Esquema único. Na tese usada pela Procuradoria para indicar o papel de mando de Lula, a denúncia informa que “ ânsia de ganhar rapidamente o máximo de apoio no Congresso e o desejo de perpetuar o PT no Poder – não só no Executivo federal como em outros níveis de governo em que as campanhas seriam alimentadas com dinheiro criminoso – moveram Lula, auxiliado por José Dirceu, na orquestração de uma sofisticada estrutura ilícita de compra de apoio parlamentar.

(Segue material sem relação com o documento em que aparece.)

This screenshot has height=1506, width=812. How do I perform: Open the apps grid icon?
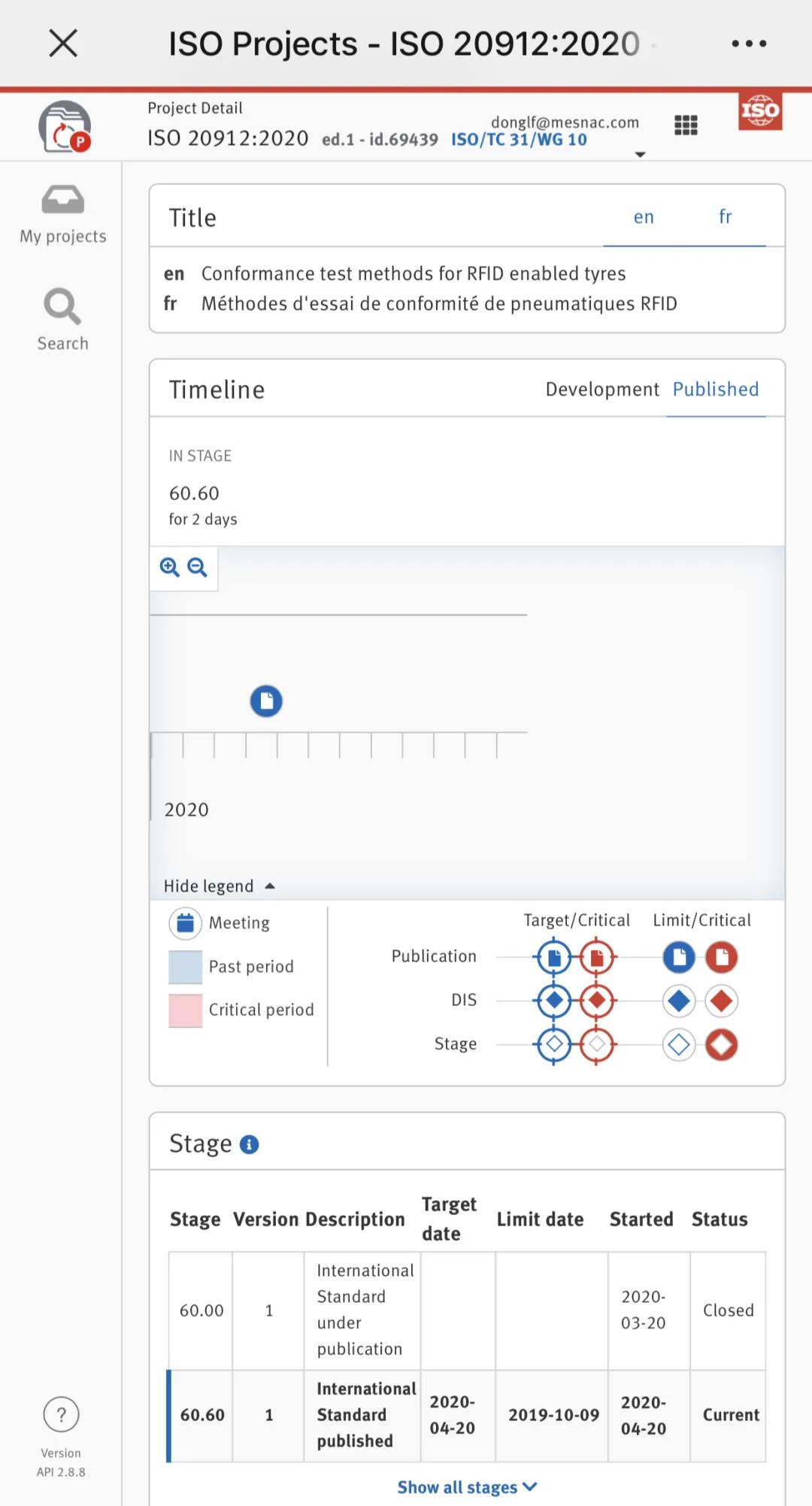click(x=686, y=125)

A contextualização do suposto esquema criminoso, que abre a denúncia, indica que Lula será acusado não só de ser o “maestro” do esquema de cartel e propinas na Petrobrás, mas como artífice de uma “macro corrupção” que unirá outros casos de corrupção – já com sentença proferida – no governo federal, como os de desvios via Ministério do Planejamento, alvo da Operação Custo Brasil, dos desvios nas obras da Usina de Angra 3 na Eletronuclear, alvo da Lava Jato no Rio, e nos contratos de publicidade da Caixa Econômica Federal, da Lava Jato em Brasília.
“A arrecadação de propinas, assentada na distribuição de cargos públicos, permitiu o direcionamento de vantagens indevidas a agentes e partidos políticos, funcionários públicos, operadores financeiros e empresários, dando origem a um esquema criminoso revelado, parte na ação penal relativa ao ‘Mensalão’ e parte nas ações penais da ‘Operação Lava Jato’.”
Para o Ministério Público Federal, para que essa “engrenagem criminosa funcionasse” – para se obter e manter a governabilidade corrompida, enriquecer ilicitamente seus participantes e financiar a permanência no poder – “Lula comandou e coordenou, por meio de dinheiro público desviado, embutido em lucros ilegais cada vez mais altos por parte de empresários corruptores, o concurso de vontades de agentes integrantes de 4 núcleos principais do esquema descrito: empresarial, dos funcionários públicos, político e dos operadores financeiros”.